Terjon, Warramayl and I walked over to where Reikon was standing by the door.
“One.  Two.”  Terjon counted.  “Threeeeee!”  The last number was stretched out as we pushed with all our might –the door was very heavy, but swung easily once we got it moving.

What greeted us was completely different from Enlor’s tomb.  Carved stone steps leading downwards to the east and into blackness.  The craftsmanship was of an ageless quality and only the dust revealed by the sunlight streaming into the passage gave a hint as to the length of time this tomb had lain undisturbed.  

Warramayl and Mareth lit torches as Terjon and I lead the way into the tomb.

As I passed the threshold I whispered a prayer to Hieroneous, asking forgiveness for violating the tomb of one of his champions.  A glance to my left revealed Terjon was also mouthing words of prayer.

At the bottom of a very long flight of stairs was a short passage of no more than ten feet, which lead to another stone doorway.  This one opening much easier than the front door, after Reikon conducted his obligatory trap-check.

The room we entered was very large – our torchlight did not reveal any walls beyond the one behind us.

“Be very careful.”  Reikon whispered.  “It is very easy to trap these kind of floors.”

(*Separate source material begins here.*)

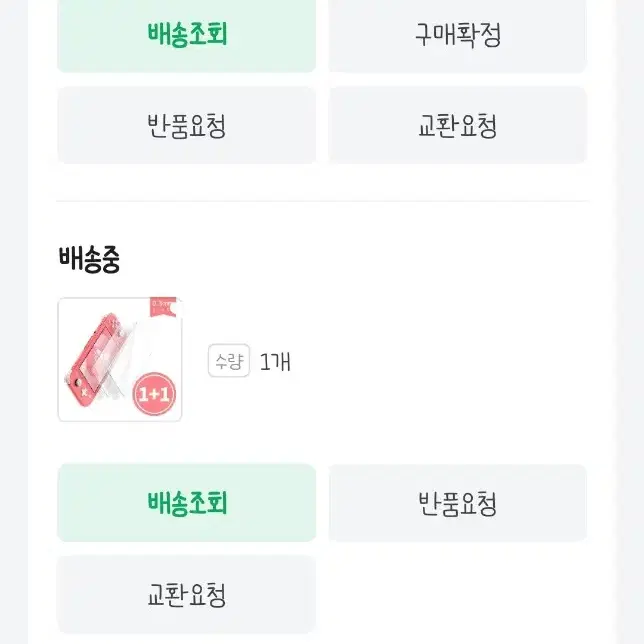Tap the 1+1 promo badge on the thumbnail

Bearing the elf’s warning in mind, we carefully made our way around the room.  It was massive.  It’s ceiling was so high, that I would not have been surprised if it made up the aboveground section of the temple we saw on the surface.  Along the walls to our left and right were huge columns, and in the middle of the northern (left) wall was an altar.  The altar itself bore carvings indicating a tribute to Hieroneous, and near it’s base were the skeletons of what we could only guess were two adventurers who found their way to the tomb.  There were double doors in the centre of the south wall and the east wall.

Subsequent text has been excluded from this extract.